Elle se fait vieille. Bientôt, elle ne pourra plus tant s’éloigner du Dédale, bientôt elle ne pourra plus faire semblant d’être jeune et fringuante, bientôt elle ne pourra plus se cacher sa faiblesse grandissante. Il est tant pour elle de prendre des décisions, qu’elle ne pourra pas remettre à plus tard.
Elle se prépare sans se cacher ni s’exhiber, emplit sa besace de nourriture séchée et d’allumes feu qui maintenant se trouvent Sanctuaire sans problème. Elle reprise sa cape qui s’est abîmée de trop longtemps rester remisée. Elle se fait plus dynamique, refait de l’exercice pour se remettre en forme, travaille sa souplesse et son agilité. Elle ne peut tromper l’âge, mais elle n’est pas encore encroûtée !

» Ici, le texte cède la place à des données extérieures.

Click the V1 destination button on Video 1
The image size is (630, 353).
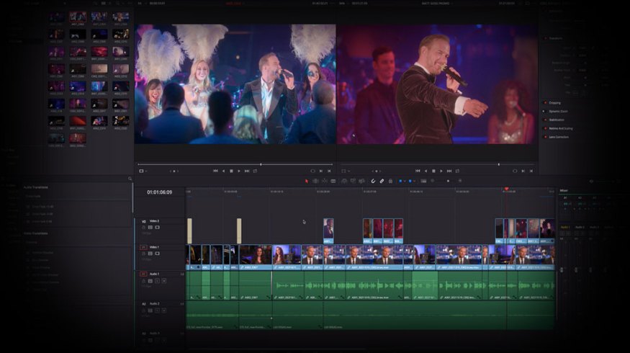click(x=143, y=247)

Ajani, sans lui laisser comme souvent voix au chapitre, elle prévient. Bien en amont des autres, alors que ce n’est qu’une idée, avant qu’il ne parte pour le sud et les terres troublées des Readers. Il n’y a rien qu’elle lui cache, mais peu qu’elle s’empêche toutefois - ce voyage, elle le fera. Après tout, elle est pèlerin, et c’est aussi son devoir.
Ses enfants, elle rassure. Si elle s’absente momentanément, la meute est là pour subvenir à leurs besoins, et de toute façon elle ne compte pas aller se suicider dans le nord. Elle y est déjà allée, elle y retournera, et comme à chaque fois elle retrouvera la voie de la maison.

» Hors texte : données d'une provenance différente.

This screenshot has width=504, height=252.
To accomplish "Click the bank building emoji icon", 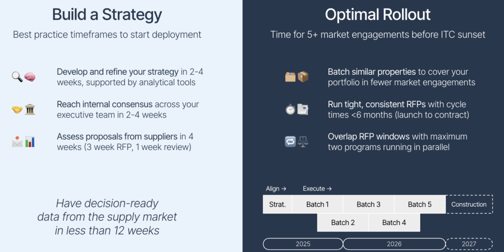I will pyautogui.click(x=30, y=110).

Avec Kerguelen, elle passe un peu de temps.
Bon d’accord, beaucoup de temps : ses enfants sont si mignons ! Ils représentent l’avenir la meute, et Eva éprouve pour eux une vague d’amour égale à celle pour ses enfants. Kerguelen est après tout une de ses plus proche amie, et qu’elle prenne un peu de temps pour elle, comme elle se l’est promis, lui réchauffe le cœur d’une manière toute particulière. Elle le mérite, plus que tout autre.

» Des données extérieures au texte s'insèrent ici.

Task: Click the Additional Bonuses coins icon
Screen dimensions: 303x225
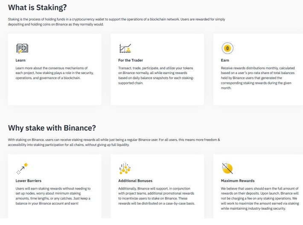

A Bibi, elle vole quelques madeleines tout en promettant de lui ramener un souvenir. Elle passe un peu de temps avec son ami, lui aussi particulièrement cher à son cœur, se baignant dans son aura chaleureuse et si douce. Ah, elle était sûre que lorsque le froid s’immiscerait dans sa cape, c’est à la bibliothèque qu’elle penserait. Bien qu’ayant brûlé - quel drame - ce lieu restait un de ses préférés sur le continent (au sens large).
Bref, elle faisait son petit tour des Nakhus, passant le bonjour à l’un, à l’autre, en des adieux qui elle l’espérait ne se concrétiseraient pas. Mais au vu des risques qu’elle allait prendre, elle ne voulait pas laisser une page ouverte dans le cœur de tous ses proches. C’était beaucoup trop douloureux. Si tout se passait bien, elle reviendrait dans quelques jours, quelques semaines tout au plus. Et si tout ne se passait pas bien, eh bien… Elle avait fait son temps ! Elle ne deviendrait pas une vieille croûte ! Ainsi, parfois, allait la vie et son cycle immuable.
Eva pousse de côté sa besace de cuir, pleine à craquer. Elle y avait mis quelques madeleines enroulées dans des feuilles pour les conserver, quelques ballots de plantes médicinales qui, elle le soupçonnait, ne poussaient pas dans le nord, et quelques instruments de musique concoctés avec Fergus. Pas grand chose, mais des présents utiles ou amusants, et qui surtout ne risqueraient pas de froisser celle à qui ils étaient destinés.
C’est Lyn, qu’elle souhaitait aller voir. Elle doutait que la louve sable fasse le trajet sur les terres des petits, ou en tout cas volontairement, et en son état actuel un voyage au grand nord était la dernière chance de la revoir. Pour toujours. Un petit pincement au cœur, elle déglutit et secoua la tête. Malgré tout ce qu’elle pouvait faire croire ou se faire croire, la possibilité de ne plus jamais revoir ses amis attristait Eva. Elle avait quitté une famille pour s’en créer une nouvelle, mais tant d’âmes avaient été perdues entre temps.
Elle secoua la tête, la releva pour croiser le regard de Nocera.
Prête ?Pour le grand départ, pour le grand nord, pour de nouvelles découvertes.
Pour rendre visite à une amie, une dernière fois.